Performance Considerations

  1. Initial scan: The first run will download dataset metadata and build aspect ratio buckets
  2. Dataset size: The entire dataset metadata must be loaded to build file lists and calculate lengths
  3. Filtering: Applied during initial load - filtered items won't be downloaded
  4. Cache reuse: Subsequent runs reuse cached metadata and embeddings

Note: While Hugging Face datasets support streaming, SimpleTuner requires full dataset access to build aspect buckets and calculate batch sizes.
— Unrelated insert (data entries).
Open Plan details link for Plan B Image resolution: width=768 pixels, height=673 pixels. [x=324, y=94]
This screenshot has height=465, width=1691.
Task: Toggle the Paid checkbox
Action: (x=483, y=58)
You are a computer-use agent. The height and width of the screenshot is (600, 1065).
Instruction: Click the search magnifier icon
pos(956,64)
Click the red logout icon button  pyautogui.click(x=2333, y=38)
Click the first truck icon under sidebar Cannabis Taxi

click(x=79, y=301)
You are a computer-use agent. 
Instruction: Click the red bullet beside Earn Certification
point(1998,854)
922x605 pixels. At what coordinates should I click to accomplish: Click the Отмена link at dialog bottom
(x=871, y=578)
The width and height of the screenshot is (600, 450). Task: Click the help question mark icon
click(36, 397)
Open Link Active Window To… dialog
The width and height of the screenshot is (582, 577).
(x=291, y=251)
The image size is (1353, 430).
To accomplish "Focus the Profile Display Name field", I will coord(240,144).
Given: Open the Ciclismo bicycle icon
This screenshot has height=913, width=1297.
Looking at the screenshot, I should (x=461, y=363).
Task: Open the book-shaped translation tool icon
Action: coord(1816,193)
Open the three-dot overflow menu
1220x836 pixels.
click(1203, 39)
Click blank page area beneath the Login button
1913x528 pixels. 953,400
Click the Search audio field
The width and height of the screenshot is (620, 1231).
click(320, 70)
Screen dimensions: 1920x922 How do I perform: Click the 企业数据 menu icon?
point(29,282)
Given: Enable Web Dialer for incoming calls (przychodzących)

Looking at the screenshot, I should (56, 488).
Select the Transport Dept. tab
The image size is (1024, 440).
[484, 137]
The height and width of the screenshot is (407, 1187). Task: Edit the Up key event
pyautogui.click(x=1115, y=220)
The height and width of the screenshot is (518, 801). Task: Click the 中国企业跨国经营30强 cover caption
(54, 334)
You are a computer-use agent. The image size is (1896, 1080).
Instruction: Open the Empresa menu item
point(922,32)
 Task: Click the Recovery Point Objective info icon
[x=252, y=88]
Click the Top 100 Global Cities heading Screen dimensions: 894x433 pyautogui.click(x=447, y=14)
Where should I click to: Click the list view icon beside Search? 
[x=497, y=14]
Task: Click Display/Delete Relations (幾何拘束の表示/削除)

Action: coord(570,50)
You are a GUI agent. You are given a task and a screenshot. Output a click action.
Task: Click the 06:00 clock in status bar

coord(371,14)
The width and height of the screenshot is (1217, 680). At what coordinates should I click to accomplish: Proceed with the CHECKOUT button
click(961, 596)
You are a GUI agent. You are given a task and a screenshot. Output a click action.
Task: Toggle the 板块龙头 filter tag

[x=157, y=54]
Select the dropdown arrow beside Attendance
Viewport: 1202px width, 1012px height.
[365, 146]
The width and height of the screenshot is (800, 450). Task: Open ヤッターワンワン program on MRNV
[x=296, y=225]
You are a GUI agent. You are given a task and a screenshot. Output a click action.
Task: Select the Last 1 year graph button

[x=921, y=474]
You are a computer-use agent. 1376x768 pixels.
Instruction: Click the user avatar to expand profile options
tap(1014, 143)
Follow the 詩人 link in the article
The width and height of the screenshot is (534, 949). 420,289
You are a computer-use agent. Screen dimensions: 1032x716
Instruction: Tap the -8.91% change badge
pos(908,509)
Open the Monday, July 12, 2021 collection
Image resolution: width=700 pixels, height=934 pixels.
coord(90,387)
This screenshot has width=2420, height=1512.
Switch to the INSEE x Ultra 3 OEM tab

Very large datasets should be filtered to a manageable size.

Limitations

  • Read-only access (cannot modify source dataset)
  • Requires internet connection for initial dataset access
  • Some dataset formats may not be supported
  • Streaming mode is not supported - SimpleTuner requires full dataset access
  • Very large datasets must be filtered to manageable sizes
  • Initial metadata loading can be memory-intensive for huge datasets

Troubleshooting

Dataset Not Found

Error: Dataset 'username/dataset' not found
  • Verify the dataset exists on Hugging Face Hub
  • Check if the dataset is private (requires authentication)
  • Ensure correct spelling of dataset name

Slow Initial Loading

  • Large datasets take time to load metadata and build buckets
  • Use aggressive filtering to reduce dataset size
  • Consider using a subset or filtered version of the dataset
  • Cache files will speed up subsequent runs

Memory Issues

  • Use filters to reduce dataset size before loading
  • Reduce num_proc for filtering operations
  • Consider splitting very large datasets into smaller chunks
  • Use quality thresholds to limit the dataset to high-quality samples

Caption Extraction Issues

  • Verify column names match dataset schema
  • Check for nested column structures
  • Use fallback_caption_column for missing captions

Advanced Usage

Custom Filter Functions

While the configuration supports basic filtering, you can implement more complex filters by modifying the code. The filter function receives each dataset item and returns True/False.

Multi-Dataset Training

Combine Hugging Face datasets with local data:

[
  {
    "id": "hf-dataset",
    "type": "huggingface",
    "dataset_name": "laion/laion-art",
    "probability": 0.7
  },
  {
    "id": "local-dataset",
    "type": "local",
    "instance_data_dir": "/path/to/local/data",
    "probability": 0.3
  }
]

This configuration will sample 70% from the Hugging Face dataset and 30% from local data.

Audio Datasets

For audio models (like ACE-Step), you can specify dataset_type: "audio".

{
    "id": "audio-dataset",
    "type": "huggingface",
    "dataset_type": "audio",
    "dataset_name": "my-audio-data",
    "audio_column": "audio",
    "config": {
        "audio_caption_fields": ["tags"],
        "lyrics_column": "lyrics"
    }
}
  • audio_column: The column containing audio data (decoded or bytes). Defaults to "audio".
  • audio_caption_fields: A list of column names to combine to form the prompt (text conditioning). Defaults to ["prompt", "tags"].
  • lyrics_column: The column containing the song lyrics. Defaults to "lyrics". If this column is missing, SimpleTuner will check for "norm_lyrics" as a fallback.

Expected Columns

  • audio: The audio data.
  • prompt / tags: Descriptive tags or prompts used for the text encoder.
  • lyrics: Song lyrics used for the lyric encoder.